A hollow spherical shell at outer radius $R$ floats just submerged under the water surface. The inner radius of the shell is $r$. If the specific gravity of the shell material is $\frac{27}{8}$ w.r.t water, the value of $r$ is:

• A. $4/9R$
• B. $8/9R$
• C. $1/3R$
• D. $2/3R$

Answer 1

The correct option is B

$8/9R$

Step 1: Given data in the form of a diagram:

Specific gravity = $\frac{{\rho }_s}{{\rho }_w}=\frac{27}{8}$ [${\rho }_s,{\rho }_w$ is the density of shell and water respectively]

Step 2: Finding the value of $r$:

The volume of immersed liquid, $V_i=\frac{4}{3}{\mathrm{\pi R}}^3$

The volume of the shell, $V_s=\frac{4}{3}\mathrm{\pi }\left({\mathrm{R}}^3-{\mathrm{r}}^3\right)$

In equilibrium,

$\frac{4}{3}{\mathrm{\pi R}}^3{\mathrm{\rho }}_{\mathrm{w}}\mathrm{g}=\frac{4}{3}\mathrm{\pi }\left({\mathrm{R}}^3-{\mathrm{r}}^3\right){\mathrm{\rho }}_{\mathrm{s}}\mathrm{g}$ [Where, $R$ outer radius of the shell, $r$ is inner radius,$g$ is acceleration due to gravity]

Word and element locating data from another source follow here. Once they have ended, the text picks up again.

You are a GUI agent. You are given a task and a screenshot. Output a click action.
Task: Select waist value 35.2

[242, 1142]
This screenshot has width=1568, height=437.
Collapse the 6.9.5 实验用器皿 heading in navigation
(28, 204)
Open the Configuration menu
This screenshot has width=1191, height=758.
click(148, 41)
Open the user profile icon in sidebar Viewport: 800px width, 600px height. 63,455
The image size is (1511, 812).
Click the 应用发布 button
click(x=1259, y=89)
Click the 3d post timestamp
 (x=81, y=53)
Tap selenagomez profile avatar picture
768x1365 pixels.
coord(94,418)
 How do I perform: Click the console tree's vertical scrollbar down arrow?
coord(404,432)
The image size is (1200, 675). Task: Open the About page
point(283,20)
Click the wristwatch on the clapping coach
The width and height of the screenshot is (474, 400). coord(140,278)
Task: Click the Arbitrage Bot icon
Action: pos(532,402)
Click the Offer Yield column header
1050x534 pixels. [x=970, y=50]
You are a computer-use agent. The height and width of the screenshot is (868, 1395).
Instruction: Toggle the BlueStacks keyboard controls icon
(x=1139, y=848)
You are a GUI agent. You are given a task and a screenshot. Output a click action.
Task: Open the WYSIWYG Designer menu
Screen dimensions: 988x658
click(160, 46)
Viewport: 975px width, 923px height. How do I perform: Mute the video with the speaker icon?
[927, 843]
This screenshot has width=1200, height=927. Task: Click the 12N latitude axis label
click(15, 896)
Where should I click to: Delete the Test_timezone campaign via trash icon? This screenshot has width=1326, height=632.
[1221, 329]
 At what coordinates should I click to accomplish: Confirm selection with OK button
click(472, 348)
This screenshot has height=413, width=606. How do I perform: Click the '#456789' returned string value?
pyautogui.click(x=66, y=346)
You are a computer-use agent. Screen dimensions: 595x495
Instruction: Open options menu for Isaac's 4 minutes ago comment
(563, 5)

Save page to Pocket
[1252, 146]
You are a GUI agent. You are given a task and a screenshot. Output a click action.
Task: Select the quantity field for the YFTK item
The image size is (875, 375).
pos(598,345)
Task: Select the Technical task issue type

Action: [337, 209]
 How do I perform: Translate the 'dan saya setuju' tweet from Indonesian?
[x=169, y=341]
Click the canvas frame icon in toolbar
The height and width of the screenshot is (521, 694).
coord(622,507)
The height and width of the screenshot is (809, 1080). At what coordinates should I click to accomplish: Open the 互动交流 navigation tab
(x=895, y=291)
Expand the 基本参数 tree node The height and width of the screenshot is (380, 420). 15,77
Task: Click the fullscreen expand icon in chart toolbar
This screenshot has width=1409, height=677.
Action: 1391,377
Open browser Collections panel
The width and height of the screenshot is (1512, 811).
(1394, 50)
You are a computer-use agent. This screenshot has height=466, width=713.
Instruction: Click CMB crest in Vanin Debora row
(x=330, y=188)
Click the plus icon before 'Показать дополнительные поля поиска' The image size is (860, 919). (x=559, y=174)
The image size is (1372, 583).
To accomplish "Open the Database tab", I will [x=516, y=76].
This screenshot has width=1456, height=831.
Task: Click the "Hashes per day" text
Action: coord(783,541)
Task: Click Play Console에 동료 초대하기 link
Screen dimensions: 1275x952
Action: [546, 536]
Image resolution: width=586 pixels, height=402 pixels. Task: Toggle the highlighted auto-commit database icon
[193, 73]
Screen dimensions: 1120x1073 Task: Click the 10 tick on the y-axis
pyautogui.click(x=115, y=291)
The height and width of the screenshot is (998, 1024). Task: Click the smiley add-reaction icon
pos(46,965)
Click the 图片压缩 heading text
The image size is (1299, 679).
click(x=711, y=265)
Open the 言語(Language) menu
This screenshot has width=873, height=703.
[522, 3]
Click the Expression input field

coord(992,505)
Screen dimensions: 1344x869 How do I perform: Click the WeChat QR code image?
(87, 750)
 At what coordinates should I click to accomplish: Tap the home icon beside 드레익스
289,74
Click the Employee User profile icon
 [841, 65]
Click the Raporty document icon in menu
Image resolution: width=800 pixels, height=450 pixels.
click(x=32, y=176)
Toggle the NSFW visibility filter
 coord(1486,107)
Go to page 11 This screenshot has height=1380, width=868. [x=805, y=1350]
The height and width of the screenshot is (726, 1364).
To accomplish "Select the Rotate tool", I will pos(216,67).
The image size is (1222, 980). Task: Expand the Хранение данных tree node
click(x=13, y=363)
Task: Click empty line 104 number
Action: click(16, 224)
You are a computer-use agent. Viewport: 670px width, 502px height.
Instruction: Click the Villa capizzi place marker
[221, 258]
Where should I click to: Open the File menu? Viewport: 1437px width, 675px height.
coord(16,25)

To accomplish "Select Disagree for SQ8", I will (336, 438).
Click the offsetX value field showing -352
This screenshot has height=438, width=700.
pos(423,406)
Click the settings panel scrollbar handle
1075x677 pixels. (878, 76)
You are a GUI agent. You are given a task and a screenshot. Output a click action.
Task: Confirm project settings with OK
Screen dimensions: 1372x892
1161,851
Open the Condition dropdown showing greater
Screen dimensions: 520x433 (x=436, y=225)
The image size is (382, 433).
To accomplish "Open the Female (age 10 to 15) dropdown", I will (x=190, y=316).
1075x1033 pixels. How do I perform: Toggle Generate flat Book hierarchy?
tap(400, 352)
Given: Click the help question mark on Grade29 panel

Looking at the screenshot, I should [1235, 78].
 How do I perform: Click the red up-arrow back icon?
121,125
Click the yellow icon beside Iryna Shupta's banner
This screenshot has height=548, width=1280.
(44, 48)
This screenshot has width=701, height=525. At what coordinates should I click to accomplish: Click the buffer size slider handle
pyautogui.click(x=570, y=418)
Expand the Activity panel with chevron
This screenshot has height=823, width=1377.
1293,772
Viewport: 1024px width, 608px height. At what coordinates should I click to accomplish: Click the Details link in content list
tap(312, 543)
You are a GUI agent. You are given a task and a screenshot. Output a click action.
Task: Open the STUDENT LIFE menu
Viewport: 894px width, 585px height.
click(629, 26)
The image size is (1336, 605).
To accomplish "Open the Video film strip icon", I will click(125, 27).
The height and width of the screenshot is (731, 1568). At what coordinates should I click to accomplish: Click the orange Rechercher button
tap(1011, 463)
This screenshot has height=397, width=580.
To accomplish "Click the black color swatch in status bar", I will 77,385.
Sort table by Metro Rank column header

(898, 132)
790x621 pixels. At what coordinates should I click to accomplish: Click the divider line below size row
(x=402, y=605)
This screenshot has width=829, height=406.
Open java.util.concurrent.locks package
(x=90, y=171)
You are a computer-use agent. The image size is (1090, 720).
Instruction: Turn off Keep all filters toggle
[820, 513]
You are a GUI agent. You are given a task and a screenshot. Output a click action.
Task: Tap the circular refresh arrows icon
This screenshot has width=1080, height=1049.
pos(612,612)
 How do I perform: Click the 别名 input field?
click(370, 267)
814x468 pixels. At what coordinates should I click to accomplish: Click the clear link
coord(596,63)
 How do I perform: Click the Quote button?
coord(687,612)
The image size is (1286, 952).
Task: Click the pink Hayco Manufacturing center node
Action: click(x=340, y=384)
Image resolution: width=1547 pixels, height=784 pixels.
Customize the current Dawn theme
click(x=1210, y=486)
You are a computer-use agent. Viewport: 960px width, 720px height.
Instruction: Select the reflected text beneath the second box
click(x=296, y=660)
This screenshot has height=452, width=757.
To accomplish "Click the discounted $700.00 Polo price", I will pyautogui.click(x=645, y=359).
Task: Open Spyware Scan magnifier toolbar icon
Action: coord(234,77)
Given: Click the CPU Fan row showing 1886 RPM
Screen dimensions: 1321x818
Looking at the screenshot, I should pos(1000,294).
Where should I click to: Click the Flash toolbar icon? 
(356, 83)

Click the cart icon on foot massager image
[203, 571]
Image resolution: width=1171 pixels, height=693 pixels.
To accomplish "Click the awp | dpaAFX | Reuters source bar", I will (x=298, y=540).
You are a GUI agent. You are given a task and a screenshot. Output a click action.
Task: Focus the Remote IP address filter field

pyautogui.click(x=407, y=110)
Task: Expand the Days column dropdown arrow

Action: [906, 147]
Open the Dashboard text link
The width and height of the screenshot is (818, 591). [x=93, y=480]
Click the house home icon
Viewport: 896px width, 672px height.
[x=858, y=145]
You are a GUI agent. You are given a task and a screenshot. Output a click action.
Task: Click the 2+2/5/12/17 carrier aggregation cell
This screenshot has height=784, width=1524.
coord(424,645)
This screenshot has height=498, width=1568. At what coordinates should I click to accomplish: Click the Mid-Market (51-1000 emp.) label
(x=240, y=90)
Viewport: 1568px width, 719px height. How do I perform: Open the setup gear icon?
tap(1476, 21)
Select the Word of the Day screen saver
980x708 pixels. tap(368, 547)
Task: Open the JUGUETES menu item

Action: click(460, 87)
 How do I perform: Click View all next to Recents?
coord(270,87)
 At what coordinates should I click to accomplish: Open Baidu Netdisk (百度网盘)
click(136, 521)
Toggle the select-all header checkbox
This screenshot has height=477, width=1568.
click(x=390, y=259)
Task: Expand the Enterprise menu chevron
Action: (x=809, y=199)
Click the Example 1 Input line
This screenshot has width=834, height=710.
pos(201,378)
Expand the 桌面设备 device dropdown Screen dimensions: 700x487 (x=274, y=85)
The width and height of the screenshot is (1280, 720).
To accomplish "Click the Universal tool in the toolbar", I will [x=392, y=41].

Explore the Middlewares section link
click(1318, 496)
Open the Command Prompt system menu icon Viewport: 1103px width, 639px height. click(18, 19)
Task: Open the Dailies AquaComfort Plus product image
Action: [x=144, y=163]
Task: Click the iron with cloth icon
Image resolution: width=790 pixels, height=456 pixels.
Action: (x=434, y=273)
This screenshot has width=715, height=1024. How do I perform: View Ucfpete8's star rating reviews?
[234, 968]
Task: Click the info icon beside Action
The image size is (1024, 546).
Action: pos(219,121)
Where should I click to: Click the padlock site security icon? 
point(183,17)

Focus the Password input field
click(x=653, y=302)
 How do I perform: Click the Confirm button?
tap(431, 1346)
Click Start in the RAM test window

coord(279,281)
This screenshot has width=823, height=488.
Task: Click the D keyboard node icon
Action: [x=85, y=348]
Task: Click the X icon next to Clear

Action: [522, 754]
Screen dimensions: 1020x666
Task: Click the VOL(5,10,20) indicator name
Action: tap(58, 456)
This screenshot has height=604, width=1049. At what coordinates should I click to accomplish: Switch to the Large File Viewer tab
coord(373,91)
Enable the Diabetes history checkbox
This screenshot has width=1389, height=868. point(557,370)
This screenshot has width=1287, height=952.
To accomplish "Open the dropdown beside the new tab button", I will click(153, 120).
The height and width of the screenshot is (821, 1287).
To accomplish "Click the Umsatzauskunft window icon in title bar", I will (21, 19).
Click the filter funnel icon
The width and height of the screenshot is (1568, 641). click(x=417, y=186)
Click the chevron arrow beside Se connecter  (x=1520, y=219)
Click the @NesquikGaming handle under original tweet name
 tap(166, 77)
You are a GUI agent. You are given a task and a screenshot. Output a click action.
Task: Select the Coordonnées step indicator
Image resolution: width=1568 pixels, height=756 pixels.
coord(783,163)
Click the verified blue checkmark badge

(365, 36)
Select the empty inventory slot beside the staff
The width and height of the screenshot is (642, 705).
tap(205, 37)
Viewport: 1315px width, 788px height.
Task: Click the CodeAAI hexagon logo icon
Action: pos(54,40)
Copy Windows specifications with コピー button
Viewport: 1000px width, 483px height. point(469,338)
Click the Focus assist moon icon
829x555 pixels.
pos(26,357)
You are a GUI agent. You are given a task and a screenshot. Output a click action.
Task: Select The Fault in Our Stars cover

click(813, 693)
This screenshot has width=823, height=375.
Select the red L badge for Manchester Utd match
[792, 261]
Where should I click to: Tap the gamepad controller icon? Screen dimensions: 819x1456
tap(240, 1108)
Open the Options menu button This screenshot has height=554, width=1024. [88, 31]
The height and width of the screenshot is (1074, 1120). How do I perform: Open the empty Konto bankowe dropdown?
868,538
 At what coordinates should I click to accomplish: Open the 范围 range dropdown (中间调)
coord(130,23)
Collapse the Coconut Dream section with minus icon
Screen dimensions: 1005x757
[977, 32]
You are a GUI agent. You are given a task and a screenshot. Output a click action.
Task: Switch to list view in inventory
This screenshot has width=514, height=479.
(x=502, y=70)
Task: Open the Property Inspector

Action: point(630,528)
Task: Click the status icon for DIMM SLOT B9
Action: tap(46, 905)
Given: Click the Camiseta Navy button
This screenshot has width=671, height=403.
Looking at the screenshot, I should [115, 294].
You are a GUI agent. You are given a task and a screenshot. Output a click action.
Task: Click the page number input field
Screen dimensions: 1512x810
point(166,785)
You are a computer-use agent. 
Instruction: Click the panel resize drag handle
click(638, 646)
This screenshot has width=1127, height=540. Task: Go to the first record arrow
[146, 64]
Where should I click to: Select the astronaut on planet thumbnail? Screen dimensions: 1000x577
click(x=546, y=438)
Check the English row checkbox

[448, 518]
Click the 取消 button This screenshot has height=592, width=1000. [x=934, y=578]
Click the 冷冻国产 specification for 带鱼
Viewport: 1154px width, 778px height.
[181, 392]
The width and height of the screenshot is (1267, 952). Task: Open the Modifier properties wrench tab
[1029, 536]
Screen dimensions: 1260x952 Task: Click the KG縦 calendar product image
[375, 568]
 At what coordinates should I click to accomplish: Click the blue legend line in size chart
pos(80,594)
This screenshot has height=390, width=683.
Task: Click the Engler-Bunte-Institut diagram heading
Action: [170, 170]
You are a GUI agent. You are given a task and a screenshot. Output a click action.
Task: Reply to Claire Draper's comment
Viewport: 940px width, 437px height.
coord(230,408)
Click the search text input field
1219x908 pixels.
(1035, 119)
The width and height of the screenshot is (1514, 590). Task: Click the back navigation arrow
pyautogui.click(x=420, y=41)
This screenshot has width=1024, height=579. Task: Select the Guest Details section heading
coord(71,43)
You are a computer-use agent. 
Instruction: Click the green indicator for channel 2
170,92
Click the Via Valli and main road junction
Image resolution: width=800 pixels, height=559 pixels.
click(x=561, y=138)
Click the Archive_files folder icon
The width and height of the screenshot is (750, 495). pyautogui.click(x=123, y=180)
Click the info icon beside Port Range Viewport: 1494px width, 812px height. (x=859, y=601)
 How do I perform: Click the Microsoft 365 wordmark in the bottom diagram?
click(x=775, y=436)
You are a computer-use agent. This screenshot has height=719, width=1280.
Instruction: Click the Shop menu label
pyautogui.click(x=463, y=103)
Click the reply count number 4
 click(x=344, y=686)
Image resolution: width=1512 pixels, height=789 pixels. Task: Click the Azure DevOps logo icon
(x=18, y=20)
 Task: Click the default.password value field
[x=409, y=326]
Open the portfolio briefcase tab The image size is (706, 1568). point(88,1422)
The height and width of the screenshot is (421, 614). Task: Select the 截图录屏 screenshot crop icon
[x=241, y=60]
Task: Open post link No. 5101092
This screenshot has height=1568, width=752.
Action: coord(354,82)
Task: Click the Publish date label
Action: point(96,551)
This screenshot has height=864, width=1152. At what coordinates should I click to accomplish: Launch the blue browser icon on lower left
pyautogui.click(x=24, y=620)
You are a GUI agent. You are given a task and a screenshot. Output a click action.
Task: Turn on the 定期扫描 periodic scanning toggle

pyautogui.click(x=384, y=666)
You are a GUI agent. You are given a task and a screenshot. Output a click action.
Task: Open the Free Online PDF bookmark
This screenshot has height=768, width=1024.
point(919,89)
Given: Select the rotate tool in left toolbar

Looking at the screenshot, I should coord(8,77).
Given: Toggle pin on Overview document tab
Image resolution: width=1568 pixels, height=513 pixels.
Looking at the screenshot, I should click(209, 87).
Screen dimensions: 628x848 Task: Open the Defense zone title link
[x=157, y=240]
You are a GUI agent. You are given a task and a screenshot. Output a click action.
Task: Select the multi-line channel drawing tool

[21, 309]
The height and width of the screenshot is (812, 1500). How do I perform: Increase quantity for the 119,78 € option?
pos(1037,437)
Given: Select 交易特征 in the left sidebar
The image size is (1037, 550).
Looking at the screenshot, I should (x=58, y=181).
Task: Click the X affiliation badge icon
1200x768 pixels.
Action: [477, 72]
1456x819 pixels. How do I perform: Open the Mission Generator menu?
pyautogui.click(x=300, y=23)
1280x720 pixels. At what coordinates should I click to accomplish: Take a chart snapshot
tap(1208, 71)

$R^3=\left(R^3-r^3\right)\frac{27}{8}$

$8R^3=27R^3-27r^3$

$27r^3=19R^3$

$\frac{r^3}{R^3}=\frac{19}{27}$

$r={\left(\frac{19}{27}\right)}^{\raisebox{1ex}{$1$}\!\left/ \!\raisebox{-1ex}{$3$}\right.}$

$r\approx \frac{8}{9}R$

Hence, option $\left(B\right)$ is correct.